Istruzioni dell'esercizio → Copia fedelmente la parte del brano su via di Monte Polacco che comincia dalle parole “Via di Monte” e si ferma dopo “(Rufini - 1847).”.

Brano da leggere →
Via di Monte Polacco – (R. I – Monti)  (da via delle Sette Sale a Largo Visconti Venosta)

 “La denominazione di questo colle è antichissima, e credesi così chiamato dall'avervi abitato un Re Polacco nel sontuoso palazzo situato in quel tempo ove al presente scorgesi il monistero delle Paolotte [1]. Si conserva memoria fra alcuni abitatori della presente località che essendovi stati fatti degli scavi vi si trovarono oggetti preziosi appartenenti già al prefato Monarca e rammentano di aver inteso dire da’ loro antenati, che sotto questo monte o nelle vicinanze possavi essere una statua d'oro rappresentante lo stesso Re Polacco”. (Rufini - 1847).

Il favoleggiamento del Re Polacco e del suo Tesoro fatto dagli “abitatori” ha un fondo di verità.

Le monache Paolotte che nel 1723 erano venute ad abitare in quella località e vi avevano iniziato la costruzione del monastero, per vicende varie, dovettero nel 1725 trasferirsi presso il convento di Santa Prassede.

Ritornate dopo 49 anni e ripresa la costruzione, secondo quanto scrive l'abate Carlo Fea (1753-1834) avvenne che “Nel 1774 sfondato un grosso muro antico dietro il coro del monastero delle Paolotte, sotto il monte Esquilino, fu trovata una camera dove era nascosto, (forse nella prima invasione dei Barbari) un tesoro in argenteria, statuette di metallo dorato, finimenti di cavallo in argento, candelabro di cristallo di monte, sculture in marmo ecc."

Estratto dei dati →
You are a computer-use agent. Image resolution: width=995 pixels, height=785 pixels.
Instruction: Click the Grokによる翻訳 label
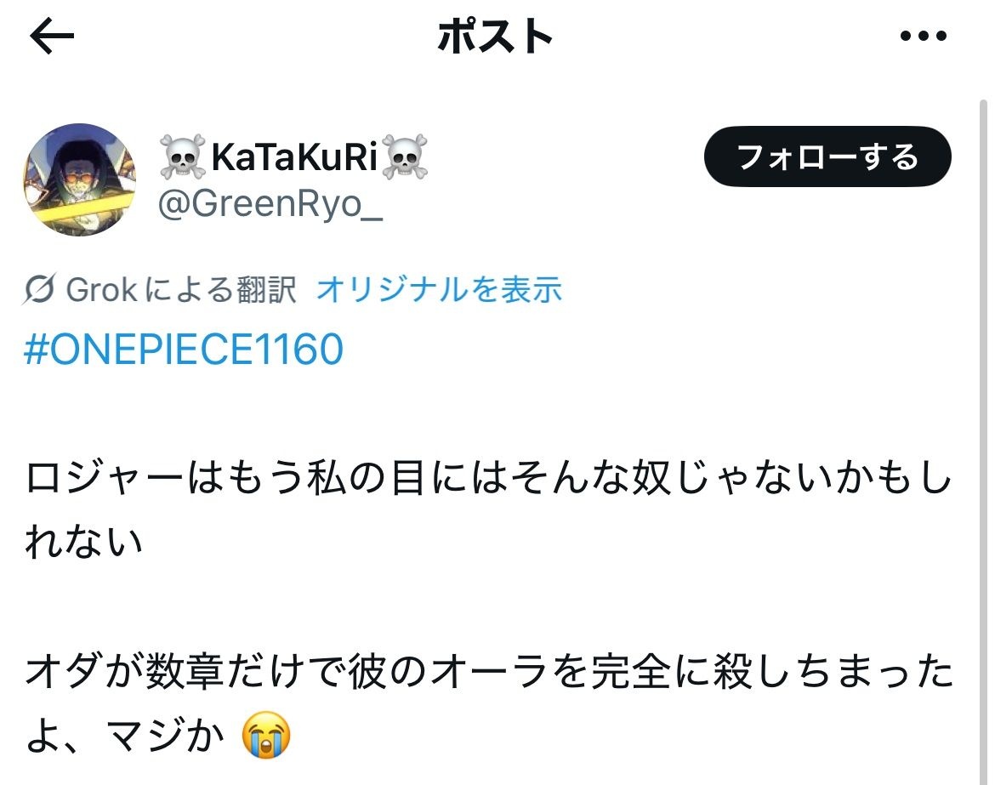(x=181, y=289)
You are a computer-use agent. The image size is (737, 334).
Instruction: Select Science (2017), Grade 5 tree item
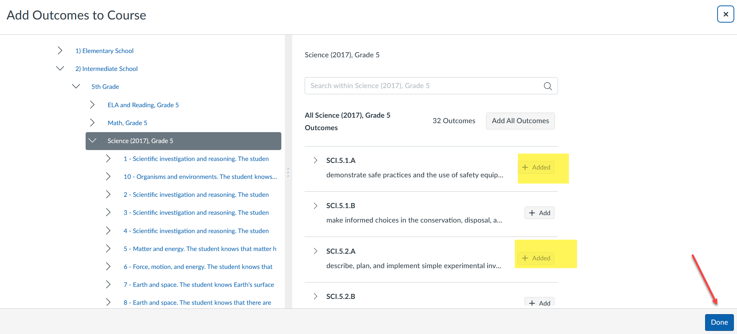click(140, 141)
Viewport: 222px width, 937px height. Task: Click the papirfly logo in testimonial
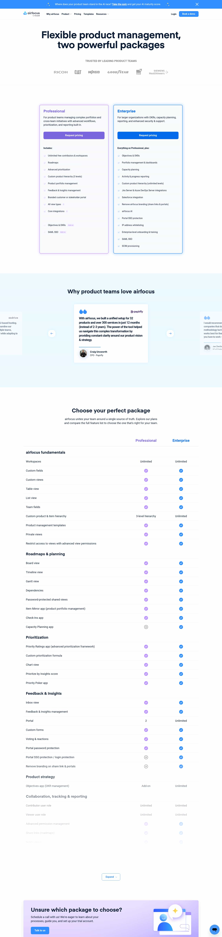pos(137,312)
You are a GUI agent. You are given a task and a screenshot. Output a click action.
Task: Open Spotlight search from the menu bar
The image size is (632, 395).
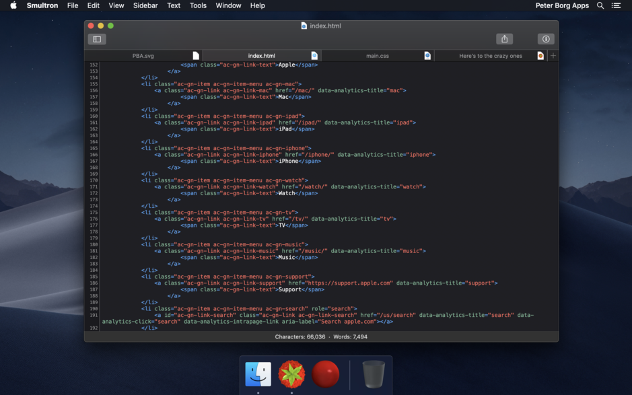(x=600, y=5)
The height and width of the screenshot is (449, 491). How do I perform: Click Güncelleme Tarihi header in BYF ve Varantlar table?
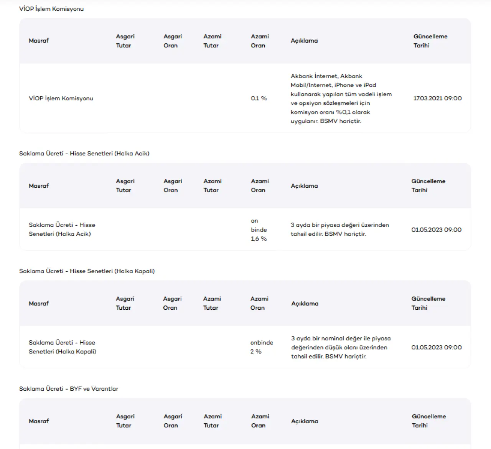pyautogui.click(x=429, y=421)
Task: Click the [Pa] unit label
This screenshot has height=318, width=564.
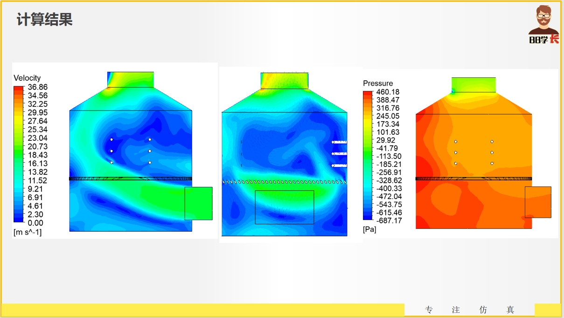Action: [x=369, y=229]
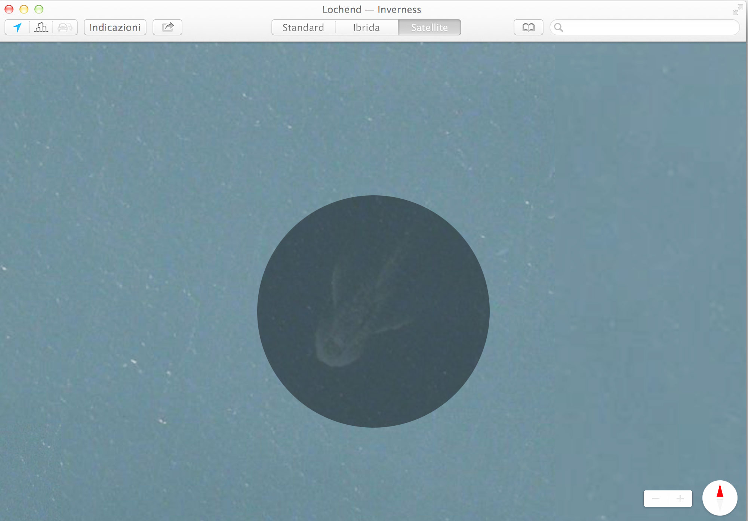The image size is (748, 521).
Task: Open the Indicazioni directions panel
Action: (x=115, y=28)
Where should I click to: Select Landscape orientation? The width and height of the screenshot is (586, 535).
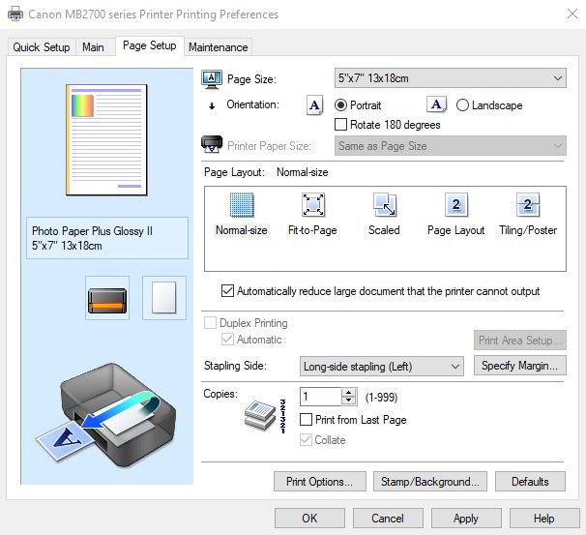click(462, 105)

Risposta scritta →
Via di Monte Polacco – (R. I – Monti)  (da via delle Sette Sale a Largo Visconti Venosta)

 “La denominazione di questo colle è antichissima, e credesi così chiamato dall'avervi abitato un Re Polacco nel sontuoso palazzo situato in quel tempo ove al presente scorgesi il monistero delle Paolotte [1]. Si conserva memoria fra alcuni abitatori della presente località che essendovi stati fatti degli scavi vi si trovarono oggetti preziosi appartenenti già al prefato Monarca e rammentano di aver inteso dire da’ loro antenati, che sotto questo monte o nelle vicinanze possavi essere una statua d'oro rappresentante lo stesso Re Polacco”. (Rufini - 1847).